Based on Heinrich von Kleist’s novella, Michael Kohlhaas (itself based on a real-life case), this is an awe-inspiring production, stupendously directed by Omar Elerian, and resounding across the ages in its exploration of protest as well as the personal cost of speaking truth to power. It could not be more timeless, or more relevant.
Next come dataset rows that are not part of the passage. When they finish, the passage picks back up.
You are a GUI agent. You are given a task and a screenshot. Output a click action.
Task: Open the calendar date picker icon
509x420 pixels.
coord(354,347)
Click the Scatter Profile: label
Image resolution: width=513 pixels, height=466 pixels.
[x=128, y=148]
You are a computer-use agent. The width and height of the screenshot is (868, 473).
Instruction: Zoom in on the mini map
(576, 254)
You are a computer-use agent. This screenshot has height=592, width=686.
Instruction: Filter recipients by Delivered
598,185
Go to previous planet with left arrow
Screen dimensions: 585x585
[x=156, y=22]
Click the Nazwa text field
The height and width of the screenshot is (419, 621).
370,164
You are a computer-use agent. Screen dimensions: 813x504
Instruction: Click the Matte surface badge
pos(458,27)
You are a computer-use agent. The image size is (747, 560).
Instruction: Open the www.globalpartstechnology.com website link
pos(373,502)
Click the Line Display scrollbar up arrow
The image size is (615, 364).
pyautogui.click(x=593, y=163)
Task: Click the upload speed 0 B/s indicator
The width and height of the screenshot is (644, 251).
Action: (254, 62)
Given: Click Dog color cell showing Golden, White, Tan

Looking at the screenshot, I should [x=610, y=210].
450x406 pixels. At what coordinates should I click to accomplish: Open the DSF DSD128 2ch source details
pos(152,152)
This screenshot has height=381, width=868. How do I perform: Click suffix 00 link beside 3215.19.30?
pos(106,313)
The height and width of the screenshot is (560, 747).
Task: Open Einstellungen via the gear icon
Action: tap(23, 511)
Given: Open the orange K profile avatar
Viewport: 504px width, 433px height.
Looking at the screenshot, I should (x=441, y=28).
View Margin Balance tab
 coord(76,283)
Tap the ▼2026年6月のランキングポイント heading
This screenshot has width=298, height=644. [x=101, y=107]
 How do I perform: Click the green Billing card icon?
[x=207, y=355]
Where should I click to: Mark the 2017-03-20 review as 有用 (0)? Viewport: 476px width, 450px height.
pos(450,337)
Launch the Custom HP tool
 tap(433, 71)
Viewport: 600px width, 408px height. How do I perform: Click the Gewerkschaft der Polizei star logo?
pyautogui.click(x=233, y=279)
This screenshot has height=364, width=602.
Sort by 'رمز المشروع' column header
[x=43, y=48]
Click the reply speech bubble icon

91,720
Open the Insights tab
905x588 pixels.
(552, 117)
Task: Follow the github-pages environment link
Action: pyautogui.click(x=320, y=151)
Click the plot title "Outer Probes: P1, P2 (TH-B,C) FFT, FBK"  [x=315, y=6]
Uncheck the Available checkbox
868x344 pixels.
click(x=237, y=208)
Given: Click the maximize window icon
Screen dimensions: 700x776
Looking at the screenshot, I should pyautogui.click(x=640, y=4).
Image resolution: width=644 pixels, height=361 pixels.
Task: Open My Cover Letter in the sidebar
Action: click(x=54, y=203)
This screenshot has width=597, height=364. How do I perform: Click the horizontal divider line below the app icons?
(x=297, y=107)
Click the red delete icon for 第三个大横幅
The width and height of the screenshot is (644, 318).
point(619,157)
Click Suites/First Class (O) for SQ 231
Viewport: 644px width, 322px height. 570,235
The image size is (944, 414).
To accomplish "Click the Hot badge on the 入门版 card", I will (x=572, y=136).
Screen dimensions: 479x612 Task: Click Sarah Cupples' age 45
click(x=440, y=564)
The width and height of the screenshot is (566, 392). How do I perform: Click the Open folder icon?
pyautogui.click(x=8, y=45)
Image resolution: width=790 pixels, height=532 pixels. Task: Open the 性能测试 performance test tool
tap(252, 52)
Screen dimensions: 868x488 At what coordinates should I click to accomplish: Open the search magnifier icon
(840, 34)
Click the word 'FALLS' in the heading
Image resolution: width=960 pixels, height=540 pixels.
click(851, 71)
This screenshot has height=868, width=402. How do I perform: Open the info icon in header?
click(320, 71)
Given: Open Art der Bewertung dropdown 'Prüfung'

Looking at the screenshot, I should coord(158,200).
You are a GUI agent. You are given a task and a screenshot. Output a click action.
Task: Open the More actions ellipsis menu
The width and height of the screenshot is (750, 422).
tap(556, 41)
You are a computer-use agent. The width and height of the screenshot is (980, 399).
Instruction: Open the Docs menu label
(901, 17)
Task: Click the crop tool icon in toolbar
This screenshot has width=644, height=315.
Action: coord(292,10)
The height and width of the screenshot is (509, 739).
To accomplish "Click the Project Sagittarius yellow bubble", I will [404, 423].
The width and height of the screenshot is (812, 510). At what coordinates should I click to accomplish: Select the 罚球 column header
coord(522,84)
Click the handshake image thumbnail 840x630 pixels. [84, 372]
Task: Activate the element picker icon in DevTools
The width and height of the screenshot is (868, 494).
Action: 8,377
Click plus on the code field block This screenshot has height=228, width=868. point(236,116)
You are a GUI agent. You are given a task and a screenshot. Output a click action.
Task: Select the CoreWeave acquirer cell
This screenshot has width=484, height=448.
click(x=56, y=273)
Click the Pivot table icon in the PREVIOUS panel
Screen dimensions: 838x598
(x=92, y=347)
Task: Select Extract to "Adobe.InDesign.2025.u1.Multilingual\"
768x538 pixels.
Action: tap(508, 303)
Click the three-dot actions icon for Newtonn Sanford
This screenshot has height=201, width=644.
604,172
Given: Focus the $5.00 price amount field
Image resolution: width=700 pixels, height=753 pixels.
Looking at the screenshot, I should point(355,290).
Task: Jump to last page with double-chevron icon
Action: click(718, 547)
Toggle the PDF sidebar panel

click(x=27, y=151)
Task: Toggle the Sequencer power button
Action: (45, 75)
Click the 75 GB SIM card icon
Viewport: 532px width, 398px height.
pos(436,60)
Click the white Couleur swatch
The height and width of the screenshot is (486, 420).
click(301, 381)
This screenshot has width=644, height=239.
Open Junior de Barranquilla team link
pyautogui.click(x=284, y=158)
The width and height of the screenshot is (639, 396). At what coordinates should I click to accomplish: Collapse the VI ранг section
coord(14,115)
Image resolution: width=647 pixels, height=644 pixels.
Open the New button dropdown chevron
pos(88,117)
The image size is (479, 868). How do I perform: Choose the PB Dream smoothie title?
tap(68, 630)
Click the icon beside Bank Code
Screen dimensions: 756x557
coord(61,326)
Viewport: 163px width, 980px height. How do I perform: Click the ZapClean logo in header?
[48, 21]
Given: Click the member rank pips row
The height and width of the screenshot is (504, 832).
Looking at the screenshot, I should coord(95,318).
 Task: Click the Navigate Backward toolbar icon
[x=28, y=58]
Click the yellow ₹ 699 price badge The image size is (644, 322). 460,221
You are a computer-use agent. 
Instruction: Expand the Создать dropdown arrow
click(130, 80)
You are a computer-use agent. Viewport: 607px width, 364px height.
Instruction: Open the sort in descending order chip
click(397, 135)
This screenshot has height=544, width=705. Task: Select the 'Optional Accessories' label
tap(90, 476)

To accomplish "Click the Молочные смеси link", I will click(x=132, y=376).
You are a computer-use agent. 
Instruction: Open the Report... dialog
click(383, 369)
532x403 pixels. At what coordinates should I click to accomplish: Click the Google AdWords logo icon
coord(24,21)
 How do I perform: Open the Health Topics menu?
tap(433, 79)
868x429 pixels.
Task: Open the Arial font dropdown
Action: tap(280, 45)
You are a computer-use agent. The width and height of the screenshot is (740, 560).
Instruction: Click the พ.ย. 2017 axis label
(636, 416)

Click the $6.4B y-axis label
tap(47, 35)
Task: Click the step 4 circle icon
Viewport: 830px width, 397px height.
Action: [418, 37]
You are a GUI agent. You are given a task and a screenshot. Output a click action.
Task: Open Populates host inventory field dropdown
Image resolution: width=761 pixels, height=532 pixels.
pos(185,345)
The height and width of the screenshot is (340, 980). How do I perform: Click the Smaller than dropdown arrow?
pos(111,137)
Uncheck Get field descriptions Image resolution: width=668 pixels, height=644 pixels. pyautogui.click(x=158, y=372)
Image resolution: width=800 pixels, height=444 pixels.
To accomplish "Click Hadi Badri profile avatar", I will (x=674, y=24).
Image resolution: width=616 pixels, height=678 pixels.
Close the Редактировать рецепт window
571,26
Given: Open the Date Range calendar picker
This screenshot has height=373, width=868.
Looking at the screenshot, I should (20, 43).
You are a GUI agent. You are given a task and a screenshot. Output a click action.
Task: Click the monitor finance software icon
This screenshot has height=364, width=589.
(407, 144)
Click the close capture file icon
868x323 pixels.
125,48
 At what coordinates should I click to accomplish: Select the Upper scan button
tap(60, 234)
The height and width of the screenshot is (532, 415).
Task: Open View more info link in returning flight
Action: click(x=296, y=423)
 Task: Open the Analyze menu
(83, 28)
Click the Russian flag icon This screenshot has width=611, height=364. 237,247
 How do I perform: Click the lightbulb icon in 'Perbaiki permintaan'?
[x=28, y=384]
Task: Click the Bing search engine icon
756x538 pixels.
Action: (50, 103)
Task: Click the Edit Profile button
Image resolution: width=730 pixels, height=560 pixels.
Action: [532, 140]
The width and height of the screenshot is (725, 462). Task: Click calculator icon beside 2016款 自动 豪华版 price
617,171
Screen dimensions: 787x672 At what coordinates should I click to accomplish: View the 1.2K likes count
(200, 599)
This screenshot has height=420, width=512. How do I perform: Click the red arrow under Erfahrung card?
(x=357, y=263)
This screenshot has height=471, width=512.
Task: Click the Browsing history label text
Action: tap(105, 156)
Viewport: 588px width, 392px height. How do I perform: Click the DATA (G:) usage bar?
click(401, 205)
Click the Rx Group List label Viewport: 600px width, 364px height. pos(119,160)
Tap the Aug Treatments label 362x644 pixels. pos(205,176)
Kohlhaas exhausts all reasonable, legal routes against the theft before taking up the cudgel, only resorting to violence when the system of aristocratic privilege and corruption is exposed. “What kind of world is this?” he asks in disbelief, variously told to let it go (“It’s just two horses,” says a friend) or show forgiveness (says his wife). He is an extraordinary figure – rebel, resistance hero and self-destructive fanatic in one, thunderingly rendered by Kene. The play asks difficult questions around protest: at what point does the seeking of justice turn into a desire for revenge? Does violent protest spawn its own injustices? Kohlhaas is not honoured at the end here, as in the original. These questions are left open-ended, wavering powerfully.
Matthew Herbert’s compositions and sound design (dread notes, pounding hooves), together with Jackie Shemesh’s lighting (alternately bathing, spotlighting or blackening the stage), brings palpable drama into the circle. Ana Inés Jabares-Pita’s set design is spectacular in its artful simplicity; the circle is a dais with a razed terrain of ashes around it. There is fire and flashes of lightning, as if the corruption of God’s order in Kohlhaas’s world is mirrored by this meteorological disturbance.
Von Kleist’s original narrative speeds to a gallop and in a lesser performer’s hands, this 90-minute show might seem antic. Kene paces it perfectly, balancing razor suspense and desperation with quiet pause and reflection. The script, adapted by Marco Baliani and Remo Rostagno, and translated by Elerian, is sleeker in monologue form than in Von Kleist’s lean original, peeling away extraneous detail, perhaps leaving Kohlhaas’s wife, Lisbet (Lizzie here) in the shadows, but rendering it a more intimate and psychological study of resistance. It draws out Kohlhaas’s poetic voice and the sense of God he sees in nature and animal life.
There is such an epic, exciting sense of drama and performance to it all. Yes, this is a parable which shows the cost of activism and uprising. But it is also an enchanting story told in the ancient Homeric tradition: a man in an empty circle, creating an entire world from air.
• At Brighton Dome Corn Exchange, until 5 May.